I still remember the moment when I became aware of the problem. The words that flipped on the switch of awareness and changed everything. “If you wouldn’t let a friend talk to yourself that way, why would you talk to yourself that way?” It blew me away. What a question! Why would I?? I’d shown people the door for treating me like shit in the past. Never would I ever let a friend talk to me the way I spoke to myself. How had it gotten to this point? When did I become my own worst enemy? Most importantly, how could I repair the relationship as divorce was entirely impossible.
Finding out I wasn’t even friends with myself anymore gave me a direction to start poking in. The guidance of my friend and mentor began to place the tools in my hand to start the repair process. Aware of the abuse I’d experienced as a child, Rebecca recommended I start there, do some inner child work, talk to my child self. Try this meditation she said. I’ve rarely cried so hard as I did the first time I did that meditation for healing the inner child. I knew I had to keep going, hard as it would be to face the reasons I had no trust, respect or love for myself, I needed to do it anyway.
I started with some small changes, adding meditation into my routine, breathing exercises, counting myself calm. I practiced grounding and body awareness. I spent time just being uncomfortable in my own skin in the never-quiet of my own mind. Eventually that would shift to comfort and quiet but in the beginning it was loud and painful. With the encouragement of my dear friend, I began to write letters to those who had hurt me and burn them, still my favorite release ritual to this day. I added affirmations to my daily practice, leaving myself little encouragement bombs on post it notes around the house, slowly building a habit of self-love.
Most important of all, I stopped ignoring the mean voice in my head and began redirecting it. I made a deal with myself, for every negative thought I notice, I must stop and tell myself three things I love about myself. At first that was sometimes challenging. It felt silly. I’d roll my eyes at my I love you statements. Or scoff that I didn’t really believe that, as that negative voice fought to stay on board. Eventually I’d make peace with even that part of me and thank it for trying to protect me from myself, adding a forgiveness prayer to my growing self-love toolkit.

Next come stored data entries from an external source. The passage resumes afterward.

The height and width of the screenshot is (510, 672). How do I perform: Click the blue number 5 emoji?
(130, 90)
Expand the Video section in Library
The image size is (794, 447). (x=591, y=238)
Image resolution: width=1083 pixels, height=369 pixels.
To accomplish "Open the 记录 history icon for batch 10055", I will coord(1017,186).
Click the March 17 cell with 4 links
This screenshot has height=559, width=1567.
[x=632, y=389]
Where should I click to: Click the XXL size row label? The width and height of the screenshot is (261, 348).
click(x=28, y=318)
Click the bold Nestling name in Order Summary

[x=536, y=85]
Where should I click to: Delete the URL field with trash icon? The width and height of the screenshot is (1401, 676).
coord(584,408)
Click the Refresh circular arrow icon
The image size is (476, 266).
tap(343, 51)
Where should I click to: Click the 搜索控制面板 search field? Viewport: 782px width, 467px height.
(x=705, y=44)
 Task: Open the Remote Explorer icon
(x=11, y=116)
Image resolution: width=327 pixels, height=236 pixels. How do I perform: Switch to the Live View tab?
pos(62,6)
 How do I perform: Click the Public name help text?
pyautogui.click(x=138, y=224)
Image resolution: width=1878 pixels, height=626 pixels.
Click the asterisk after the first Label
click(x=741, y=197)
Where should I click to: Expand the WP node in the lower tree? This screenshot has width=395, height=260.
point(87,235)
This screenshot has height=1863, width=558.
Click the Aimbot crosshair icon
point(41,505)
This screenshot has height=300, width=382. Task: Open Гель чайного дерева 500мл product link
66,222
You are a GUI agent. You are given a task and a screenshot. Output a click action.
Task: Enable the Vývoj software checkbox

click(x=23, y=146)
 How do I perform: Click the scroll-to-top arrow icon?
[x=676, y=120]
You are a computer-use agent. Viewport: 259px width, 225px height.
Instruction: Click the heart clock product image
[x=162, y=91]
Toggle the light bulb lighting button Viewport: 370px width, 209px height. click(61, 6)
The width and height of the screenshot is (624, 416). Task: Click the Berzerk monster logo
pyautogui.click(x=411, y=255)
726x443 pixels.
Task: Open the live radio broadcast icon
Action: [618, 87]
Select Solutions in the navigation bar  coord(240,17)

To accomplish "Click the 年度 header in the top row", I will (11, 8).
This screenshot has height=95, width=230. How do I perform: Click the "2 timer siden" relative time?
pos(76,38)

It turns out that loving myself requires loving all of me. My strengths and my flaws. The wins and the losses. The good, bad, ugly, beautiful, all of it. Digging in and working on that, shifted so many things. Loving myself led to treating myself with more care. The more I accepted myself, the more love I had for the person I am, the easier the changes I needed to make to feel better became. The things that felt too hard to do without belief in myself, become easier by far with belief on my side. As someone who would do anything to help a loved one in need, one of the best decisions I’ve ever made was to put myself back on that list.